Hailing from Terrassa, about a half hour away from Barcelona, Esther starred on the Spanish youth national team. The language barrier once she arrived in the United States was more difficult than any goalkeeper she beat along the way.

“I remember my first week,” Clotet said. “I couldn’t talk. I was shy. I was kind of shocked and scared … When I had to translate, that was so hard.”

Hitting the fast forward button to the present day, she’s leading the Scarlet and Gray in scoring and into a postseason run as they get set to take on No. 10 Rutgers in the quarterfinals of the Big Ten Tournament.

A big reason she is at the forefront of the Buckeye attack is her relationship with Ohio State assistant coach Homero Pardi, a bond established before she ventured to Columbus.

Prior to joining the Buckeyes’ staff in 2014, Pardi was a coach at Rider University in New Jersey, where he mentored Esther’s sister, Carlota.

The link between Pardi and the Clotet family was forged at Rider and when he landed in Columbus, Esther became a top priority.

“When I finally got the job here, I had so much respect for Carlota and I started to get to know Esther,” he, now in his fifth season, said. “I needed to pass this experience and the love and joy I have for this place into someone else.”

Ohio State Buckeyes

“I needed to pass this experience and the love and joy I have for this place into someone else.”


A priority for Esther was that she wanted a place to combine school and field hockey, which is not as simple across the Atlantic as it is in the United States.

“Professors are much more helpful,” Esther said. “At home, if I were to go practice with the national team, they would say ‘ok but you’re going to miss your exam.’ Here, they are pretty flexible.”

Classroom flexibility was only one of the reasons Esther decided to come to Ohio State. Competitive Big Ten field hockey, Pardi’s sales pitch of the Ohio State campus and a common bond of the Spanish language were all supplements for the player who would soon become a force on the Buckeye attacking front.

When she got to Columbus, however, she was reserved to say the least. While helping her through the early stages, Pardi had to force her to get out of the habit of using him as a crutch for her own benefit.

“I think I helped her with a little bit of tough love,” Pardi said. “I told her that I can’t be with you 24/7, translating for you and helping you.
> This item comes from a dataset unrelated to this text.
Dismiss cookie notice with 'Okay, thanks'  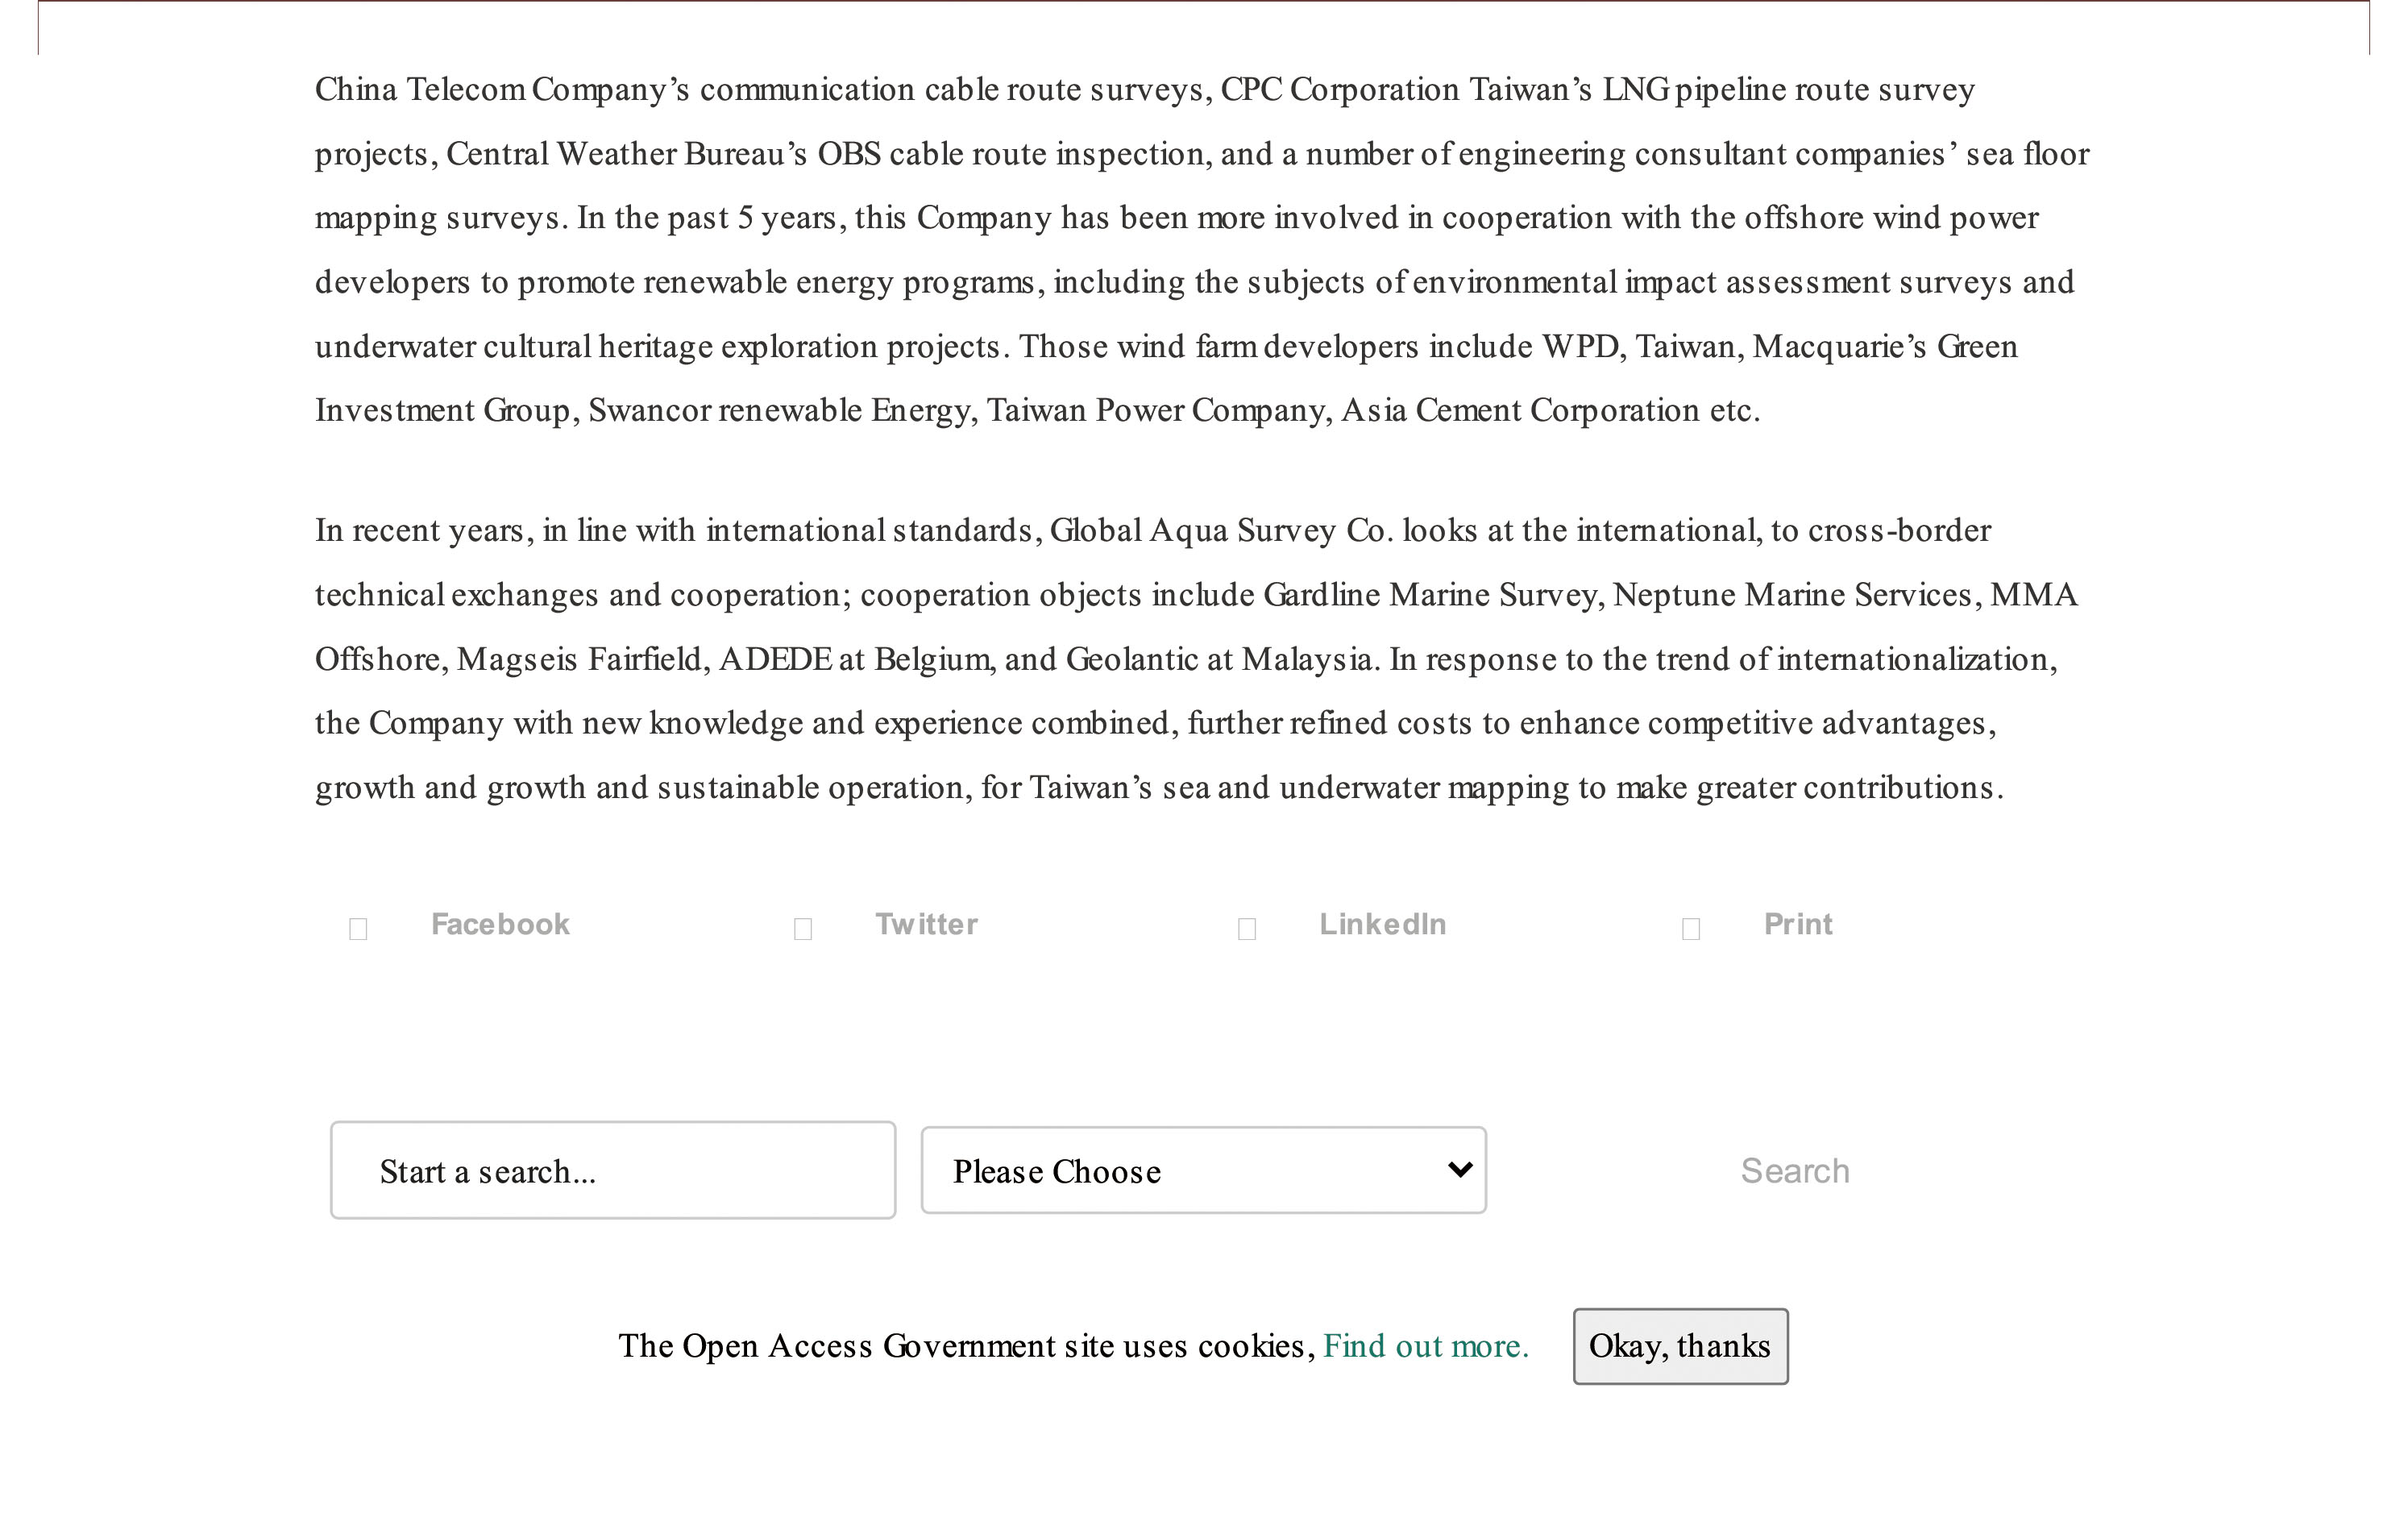(1680, 1346)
You have to do it on your own.’

That’s where the family environment that Buckeyes field hockey represents kicked in.

“I started meeting the girls and getting to know them,” Esther said. “They really helped me and were supporting me all the time.”


“I started meeting the girls and getting to know them. They really helped me and were supporting me all the time.”
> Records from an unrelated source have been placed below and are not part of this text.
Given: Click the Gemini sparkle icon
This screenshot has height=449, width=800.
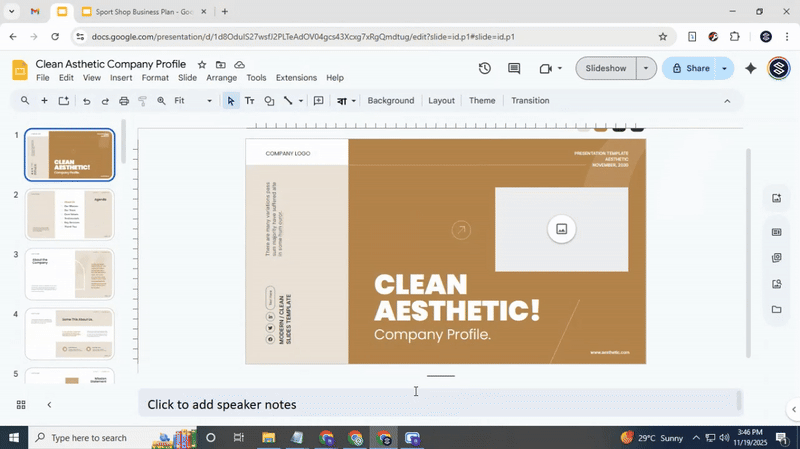Looking at the screenshot, I should (751, 69).

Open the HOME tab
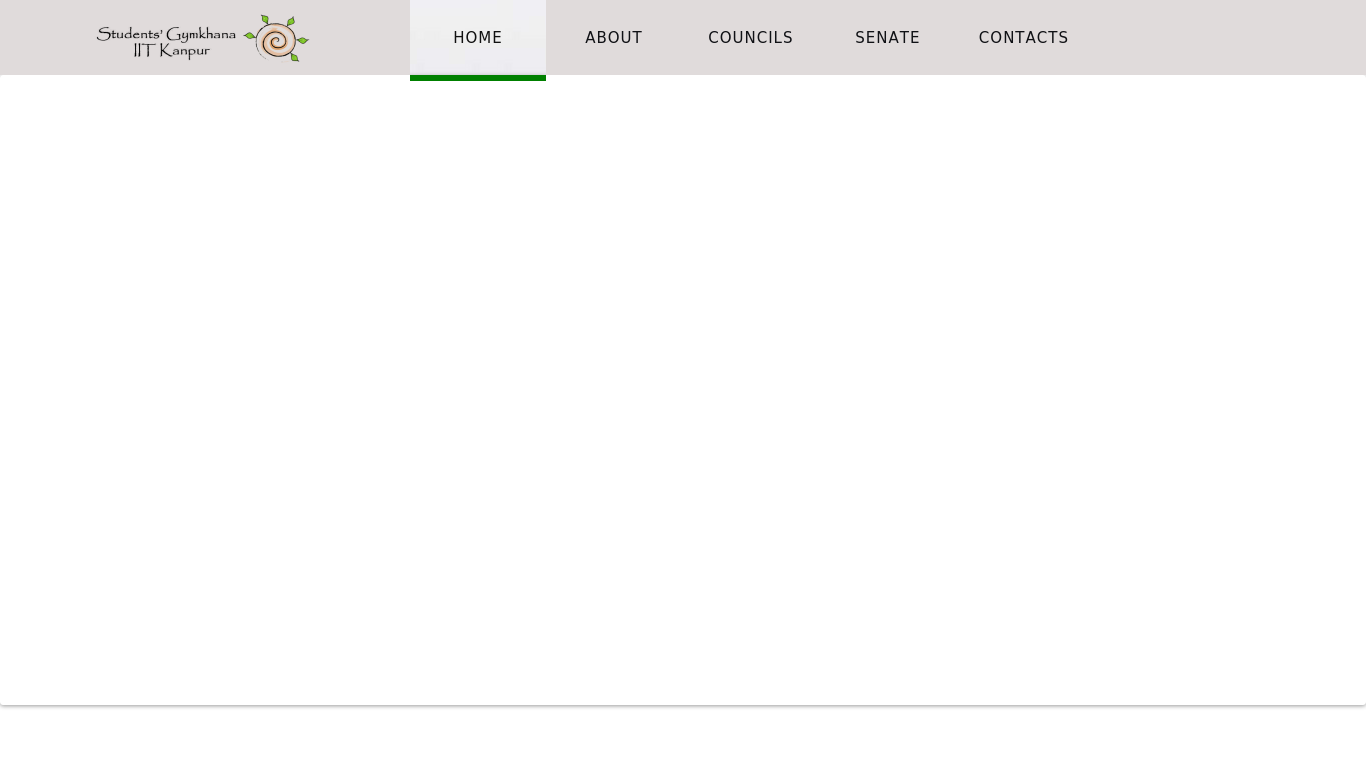pos(478,38)
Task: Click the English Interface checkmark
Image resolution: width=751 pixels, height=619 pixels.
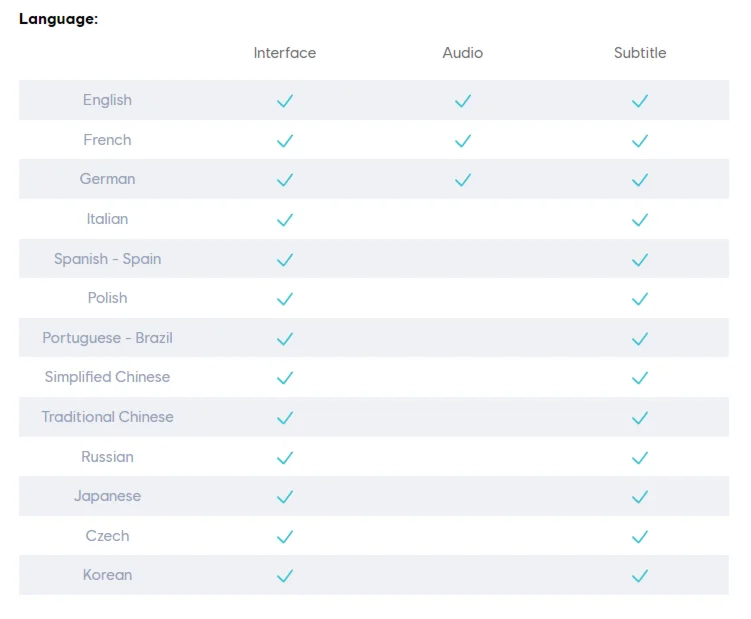Action: (x=285, y=101)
Ask anyone around the team and they’ll tell you that she’s now the one initiating chatter.

“She’s constantly making us laugh on and off the field,” assistant coach Kate Lipton said. “She’s one you have to keep an eye on or she’ll come kick your stick out from underneath you. She’s definitely a good presence around the group.”

Ohio State Buckeyes

“She’s constantly making us laugh on and off the field. She’s one you have to keep an eye on or she’ll come kick your stick out from underneath you. She’s definitely a good presence around the group.”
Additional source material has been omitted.